┌─ Source passage
# Focus on Math

## Helping children become mathematicians!

### Metacognition using an Addition Strategy Math MatFebruary 28, 2013

Filed under: Basic Facts,General Math,Parents,Primary Math Ideas & Problems — Focus on Math @ 9:14 am

Recently a teacher shared with me a math mat she had created listing a huge variety of addition strategies (thanks, Doreen M.!) Now, the idea of such a strategy mat is not brand new. Indeed, many such mats are circulating on Pintrest and other sites.

What delighted me about Doreen and her mat was not the uniqueness of the mat, but how she was using it. Doreen told the story of having given the mats to her students after they, as a class, had talked about each of the strategies. The math problem-solving lesson was structured with the students being given a block of time to solve the day’s problem using as many strategies as possible. Doreen hoped the students would use the strategy mat to prompt their thinking as they were solving word problems.

However, Doreen observed that the students rarely referred to the mats during their actual problem solving work. The students basically ignored the mats, even those who particularly needed the scaffolding.

Her response to this was to have the students do some metacognition regarding the strategies they had actually used in their personal solutions – but to do this once they were done solving the problem. Each student already had a laminated copy of the mat, but now she gave each student a marking pen. Students were asked to look over their work, and each time they noticed that they had used a particular strategy on the mat (e.g., breaking down a number into smaller parts or using doubles), they marked it on their own mat.

This, then, become the “norm” when doing problem solving. Over time, the students in the class became much more aware of which strategies they were using as well as the ones they weren’t using. This metacognitive thinking provided a great starting place for discussions when sharing solutions for the particular problem of the day.
└─
┌─ Raw data
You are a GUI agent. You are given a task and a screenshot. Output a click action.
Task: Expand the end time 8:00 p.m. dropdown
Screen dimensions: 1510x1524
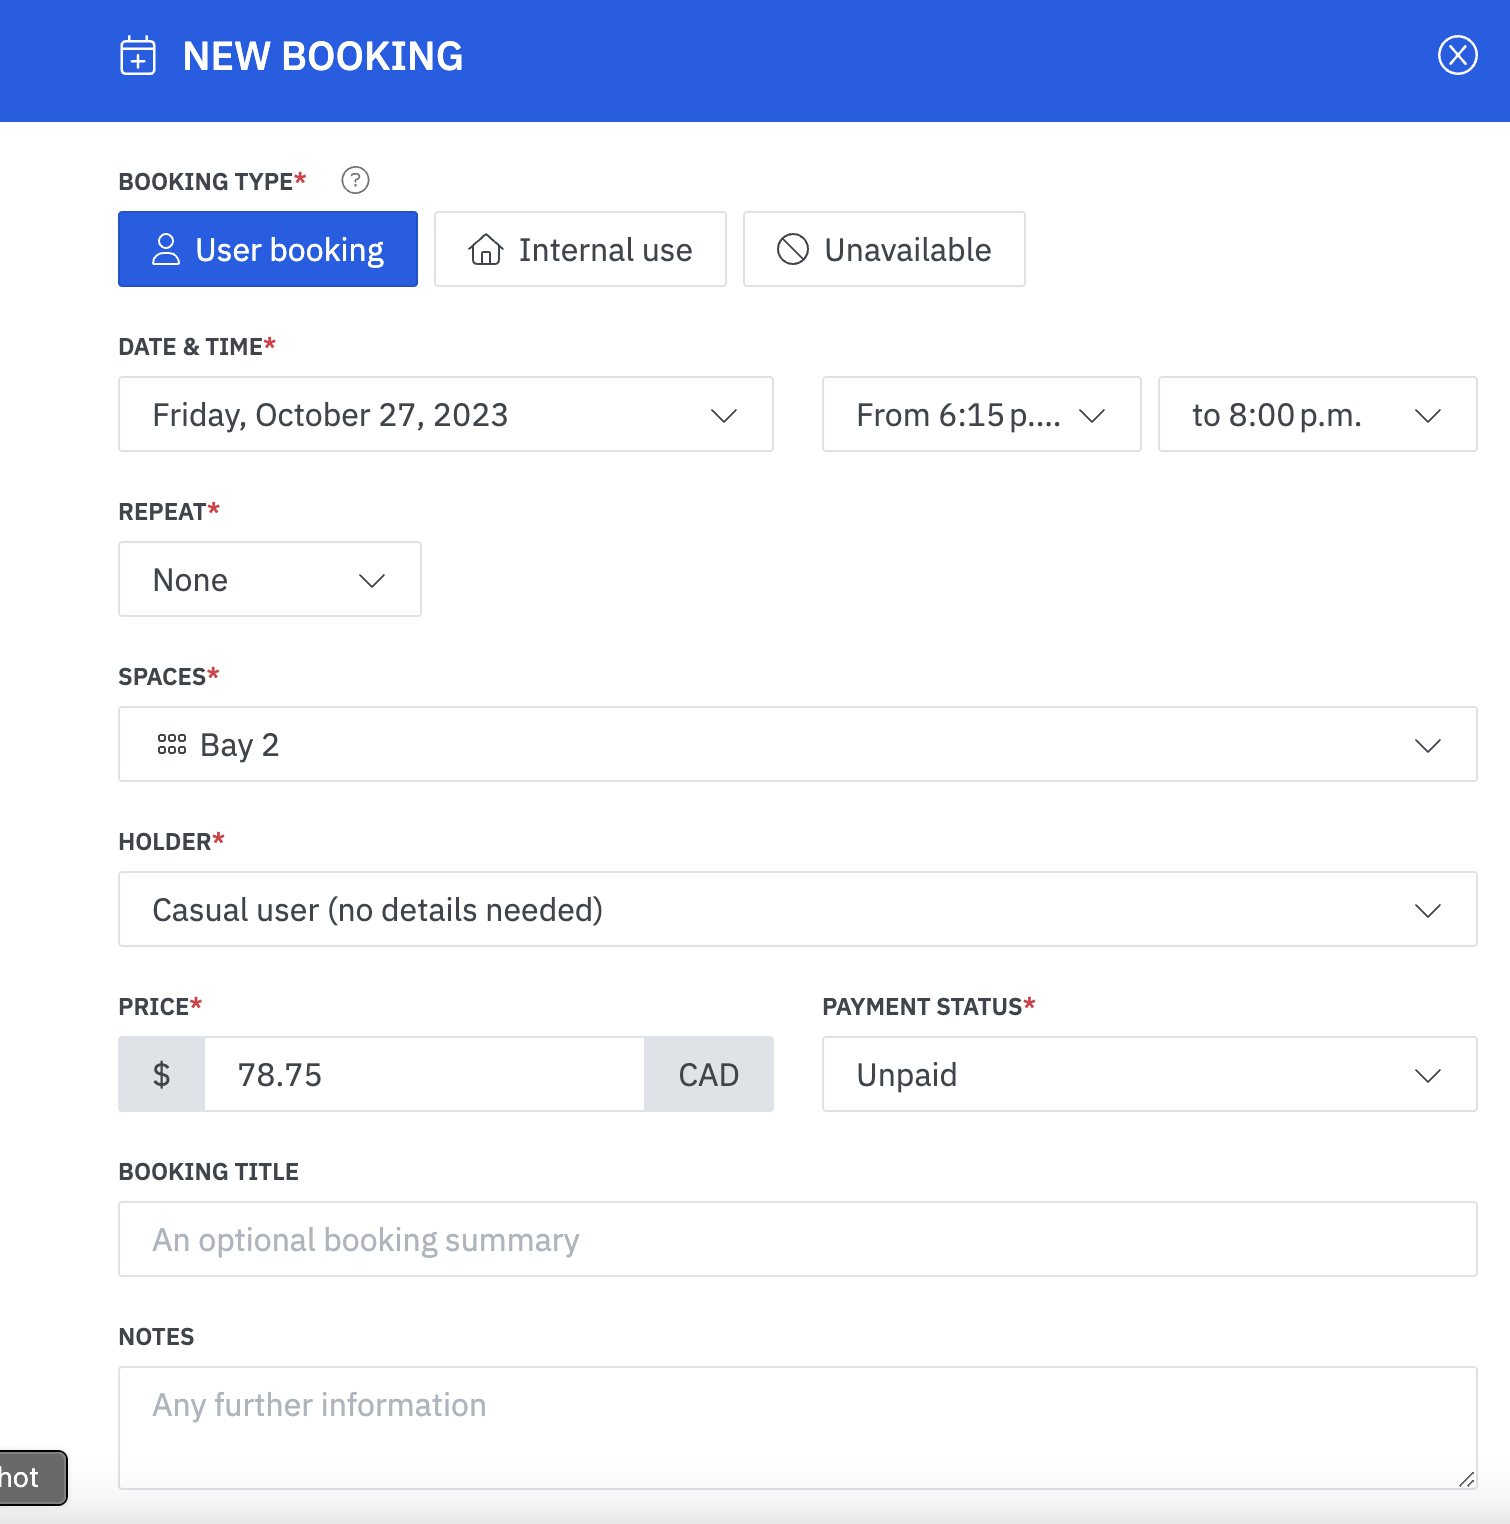[1317, 414]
└─
◆ Written problem ◆
Echo the part of the math mat post from "What delighted me" to "solving word problems." word for word. Rely only on the math mat post for what comes next, not on the data.

◆ Task solution ◆
What delighted me about Doreen and her mat was not the uniqueness of the mat, but how she was using it. Doreen told the story of having given the mats to her students after they, as a class, had talked about each of the strategies. The math problem-solving lesson was structured with the students being given a block of time to solve the day’s problem using as many strategies as possible. Doreen hoped the students would use the strategy mat to prompt their thinking as they were solving word problems.